ESTRATTO DEL TESTO:
Repubblica 11.10.17
Un colpo di mano
La fiducia e il governo diventano strumenti servili di un consenso indotto
Questa operazione testimonia un arrocco di forze politiche spaventate
di Ezio Mauro
NON
è un colpo di Stato, come urlano i grillini in piazza, ma questa
decisione del governo di mettere la fiducia sulla legge elettorale è un
colpo di mano: gravissimo per la materia delicata di cui tratta (una
materia di garanzia per tutti) e per il momento in cui avviene, a pochi
mesi dalle elezioni politiche.
Giunge così a compimento nel modo
peggiore una vicenda emblematica dell’impotenza dell’intero sistema
politico, e della vacuità della legislatura tutta intera, e cioè
l’incapacità del Parlamento e dei partiti di trovare un’intesa alla luce
del sole che doti il Paese di una regola elettorale non basata su
furbizie contingenti e vantaggi di parte, ma su un meccanismo in grado
di restituire ai cittadini la piena potestà di scegliere i loro
rappresentanti, con una regola riconoscibile dagli elettori e
riconosciuta dall’intero sistema, capace di durare nel tempo al di là
dei calcoli miopi di breve periodo. Restituendo così al meccanismo della
rappresentanza quella stabilità e quella neutralità che sono parte
indispensabile della fiducia nella politica e nelle istituzioni, oggi
perduta.
C’è una contraddizione logica nel chiamare indecentemente
in causa nell’atto finale il governo che non è intervenuto nel percorso
della riforma — Gentiloni lo aveva sempre escluso, dunque deve spiegare
cosa l’ha convinto a cambiare idea — perché faccia scattare il
lucchetto della fiducia, troncando il confronto parlamentare per paura
delle imboscate nascoste nel voto segreto.
PROPRIO lo spettro
dichiarato dei franchi tiratori, che agita questa legge elettorale come i
fantasmi abitano i castelli d’Inghilterra, è la prova patente di quanto
poco i partiti-padri di questa legge si fidino della sua capacità di
convincere e coinvolgere i loro parlamentari, come capita ad ogni
confisca di sovranità politica da parte dei vertici più ristretti.

[Righe sulla posizione dei bersagli]
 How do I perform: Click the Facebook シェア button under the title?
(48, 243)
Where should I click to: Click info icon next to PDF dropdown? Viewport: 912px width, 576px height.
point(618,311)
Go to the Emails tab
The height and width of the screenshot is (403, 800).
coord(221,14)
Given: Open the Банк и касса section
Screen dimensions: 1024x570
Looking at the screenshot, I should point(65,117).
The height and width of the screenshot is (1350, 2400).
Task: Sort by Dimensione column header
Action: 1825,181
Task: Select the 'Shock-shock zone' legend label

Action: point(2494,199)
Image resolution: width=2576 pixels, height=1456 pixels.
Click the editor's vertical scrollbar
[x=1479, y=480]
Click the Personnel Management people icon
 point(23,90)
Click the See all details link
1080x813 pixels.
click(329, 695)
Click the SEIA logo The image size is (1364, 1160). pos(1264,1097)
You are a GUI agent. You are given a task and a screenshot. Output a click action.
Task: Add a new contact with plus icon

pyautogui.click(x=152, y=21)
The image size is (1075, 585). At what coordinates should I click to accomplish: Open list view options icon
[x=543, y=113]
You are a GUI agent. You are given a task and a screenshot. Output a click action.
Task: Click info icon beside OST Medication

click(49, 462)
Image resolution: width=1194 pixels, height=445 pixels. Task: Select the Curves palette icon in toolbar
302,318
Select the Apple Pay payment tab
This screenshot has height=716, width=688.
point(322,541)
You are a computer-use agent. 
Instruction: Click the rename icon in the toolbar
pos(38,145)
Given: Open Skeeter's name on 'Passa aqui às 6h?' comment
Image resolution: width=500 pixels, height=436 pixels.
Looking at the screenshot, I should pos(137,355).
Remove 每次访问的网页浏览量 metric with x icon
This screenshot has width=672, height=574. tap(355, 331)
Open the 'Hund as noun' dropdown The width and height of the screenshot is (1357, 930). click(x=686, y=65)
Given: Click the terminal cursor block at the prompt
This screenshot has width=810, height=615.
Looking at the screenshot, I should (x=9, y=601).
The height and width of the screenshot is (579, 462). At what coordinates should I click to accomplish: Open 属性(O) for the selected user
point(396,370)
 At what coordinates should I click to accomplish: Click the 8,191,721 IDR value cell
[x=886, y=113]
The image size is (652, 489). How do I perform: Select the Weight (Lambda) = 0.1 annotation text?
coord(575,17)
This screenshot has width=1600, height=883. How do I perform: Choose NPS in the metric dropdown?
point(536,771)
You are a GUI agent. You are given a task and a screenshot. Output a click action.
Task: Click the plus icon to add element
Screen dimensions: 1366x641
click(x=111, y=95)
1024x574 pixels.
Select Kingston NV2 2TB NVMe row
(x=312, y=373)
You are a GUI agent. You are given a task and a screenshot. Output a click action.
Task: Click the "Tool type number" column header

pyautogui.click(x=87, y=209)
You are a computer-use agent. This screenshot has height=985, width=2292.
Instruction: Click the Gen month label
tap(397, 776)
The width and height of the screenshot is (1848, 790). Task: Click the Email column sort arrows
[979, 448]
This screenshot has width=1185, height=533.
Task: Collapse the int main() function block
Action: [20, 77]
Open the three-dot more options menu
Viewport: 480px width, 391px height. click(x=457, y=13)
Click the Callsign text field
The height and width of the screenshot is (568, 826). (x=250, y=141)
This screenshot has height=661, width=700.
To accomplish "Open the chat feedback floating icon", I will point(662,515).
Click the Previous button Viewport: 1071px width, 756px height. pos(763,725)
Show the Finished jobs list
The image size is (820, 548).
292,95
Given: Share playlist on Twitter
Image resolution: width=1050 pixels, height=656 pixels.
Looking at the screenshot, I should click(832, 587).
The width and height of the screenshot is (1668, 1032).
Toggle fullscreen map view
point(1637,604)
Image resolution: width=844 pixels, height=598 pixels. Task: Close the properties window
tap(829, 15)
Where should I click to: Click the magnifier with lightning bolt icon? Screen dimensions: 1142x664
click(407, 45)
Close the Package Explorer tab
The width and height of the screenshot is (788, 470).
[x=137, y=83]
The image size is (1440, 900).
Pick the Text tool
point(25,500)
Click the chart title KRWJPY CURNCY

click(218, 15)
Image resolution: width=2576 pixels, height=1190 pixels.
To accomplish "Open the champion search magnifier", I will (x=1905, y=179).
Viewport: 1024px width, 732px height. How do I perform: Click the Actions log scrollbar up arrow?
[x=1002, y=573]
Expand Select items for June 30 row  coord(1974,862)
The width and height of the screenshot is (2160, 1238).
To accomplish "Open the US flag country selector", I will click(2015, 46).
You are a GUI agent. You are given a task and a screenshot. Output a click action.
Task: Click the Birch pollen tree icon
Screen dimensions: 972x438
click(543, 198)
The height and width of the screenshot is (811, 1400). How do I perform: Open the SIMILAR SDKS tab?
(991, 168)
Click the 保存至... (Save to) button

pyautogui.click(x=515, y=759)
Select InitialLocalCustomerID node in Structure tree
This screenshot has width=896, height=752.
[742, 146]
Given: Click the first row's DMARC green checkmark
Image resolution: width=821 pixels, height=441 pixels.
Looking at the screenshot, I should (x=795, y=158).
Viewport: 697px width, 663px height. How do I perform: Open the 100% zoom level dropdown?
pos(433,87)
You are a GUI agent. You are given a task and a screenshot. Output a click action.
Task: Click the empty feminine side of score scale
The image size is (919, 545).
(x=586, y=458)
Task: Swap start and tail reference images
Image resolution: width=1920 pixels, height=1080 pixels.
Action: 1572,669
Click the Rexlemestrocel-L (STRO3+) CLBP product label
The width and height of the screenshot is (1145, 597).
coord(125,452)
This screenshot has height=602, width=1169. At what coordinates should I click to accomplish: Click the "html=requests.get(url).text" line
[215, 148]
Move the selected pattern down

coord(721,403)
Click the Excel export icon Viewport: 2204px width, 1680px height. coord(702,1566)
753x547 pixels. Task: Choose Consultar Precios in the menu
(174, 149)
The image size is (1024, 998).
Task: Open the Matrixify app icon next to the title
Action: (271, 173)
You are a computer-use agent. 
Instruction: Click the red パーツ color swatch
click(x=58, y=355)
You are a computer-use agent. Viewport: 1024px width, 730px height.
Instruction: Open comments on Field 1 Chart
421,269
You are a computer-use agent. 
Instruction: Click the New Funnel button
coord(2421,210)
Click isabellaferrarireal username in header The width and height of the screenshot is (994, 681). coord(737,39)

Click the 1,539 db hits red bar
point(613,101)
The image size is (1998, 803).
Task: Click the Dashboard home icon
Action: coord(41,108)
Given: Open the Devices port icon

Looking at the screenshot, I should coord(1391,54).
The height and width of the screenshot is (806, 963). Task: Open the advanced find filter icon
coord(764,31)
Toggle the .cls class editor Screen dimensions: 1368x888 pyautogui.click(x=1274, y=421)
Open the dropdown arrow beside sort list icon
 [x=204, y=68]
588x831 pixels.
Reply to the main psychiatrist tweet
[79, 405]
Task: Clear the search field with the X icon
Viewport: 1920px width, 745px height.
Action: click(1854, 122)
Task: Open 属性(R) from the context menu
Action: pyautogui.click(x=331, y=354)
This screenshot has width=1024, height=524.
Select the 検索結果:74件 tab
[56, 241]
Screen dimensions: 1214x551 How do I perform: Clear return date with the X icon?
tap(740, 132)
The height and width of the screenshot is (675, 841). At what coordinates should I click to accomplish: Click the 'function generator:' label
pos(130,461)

ESERCIZIO SCRITTO 1:
Riporta fedelmente il passo dell'articolo sulla legge elettorale che va da "C’è una contraddizione" fino a "vertici più ristretti.".
ESERCIZIO SCRITTO 2:
Riprendi l'articolo sulla legge elettorale e proseguilo dopo l'ultima frase riportata.

RISULTATO ATTESO 1:
C’è una contraddizione logica nel chiamare indecentemente
in causa nell’atto finale il governo che non è intervenuto nel percorso
della riforma — Gentiloni lo aveva sempre escluso, dunque deve spiegare
cosa l’ha convinto a cambiare idea — perché faccia scattare il
lucchetto della fiducia, troncando il confronto parlamentare per paura
delle imboscate nascoste nel voto segreto.
PROPRIO lo spettro
dichiarato dei franchi tiratori, che agita questa legge elettorale come i
fantasmi abitano i castelli d’Inghilterra, è la prova patente di quanto
poco i partiti-padri di questa legge si fidino della sua capacità di
convincere e coinvolgere i loro parlamentari, come capita ad ogni
confisca di sovranità politica da parte dei vertici più ristretti.

RISULTATO ATTESO 2:
C’è
poi una contraddizione tutta politica, clamorosa e sotto gli occhi di
tutti: cosa c’entra un patto di maggioranza (riconfermato e blindato a
forza con il voto di fiducia) con un provvedimento che nasce
trasversale, a cavallo tra gran parte dell’area di governo e una certa
opposizione, anzi per dirla tutta da un’intesa tra il Pd e Forza Italia
con il concorso interessato della Lega e del partitino di Alfano? In
questo modo si svilisce anche l’istituto parlamentare e lo stesso voto
di fiducia, uno dei momenti più significativi del rapporto tra il
governo e le Camere: qui invece ridotto a puro espediente tecnico, dove
non è in gioco la fiducia e nemmeno il governo, ma entrambi diventano
puri strumenti servili di un consenso indotto e forzato, con la destra
che esce dall’aula per far passare in un giorno pari la fiducia ad un
governo a cui si oppone nei giorni dispari.
L’ultima
contraddizione — in realtà la prima — è del Pd, il partito che regge la
maggioranza, il governo e ha chiesto la fiducia. In epoca di crisi
conclamata della rappresentanza, queste operazioni servono solo a
testimoniare un arrocco di forze politiche spaventate per un’autotutela
ad ogni costo, dando fiato ai partiti antisistema che quanto più sono
incapaci di produrre politica in proprio, tanto più ricevono forza dagli
errori altrui. Avevamo sempre chiesto una legge elettorale: ma non a
qualsiasi costo. Non con il capolavoro di un voto che sembra costruito
apposta per creare sfiducia.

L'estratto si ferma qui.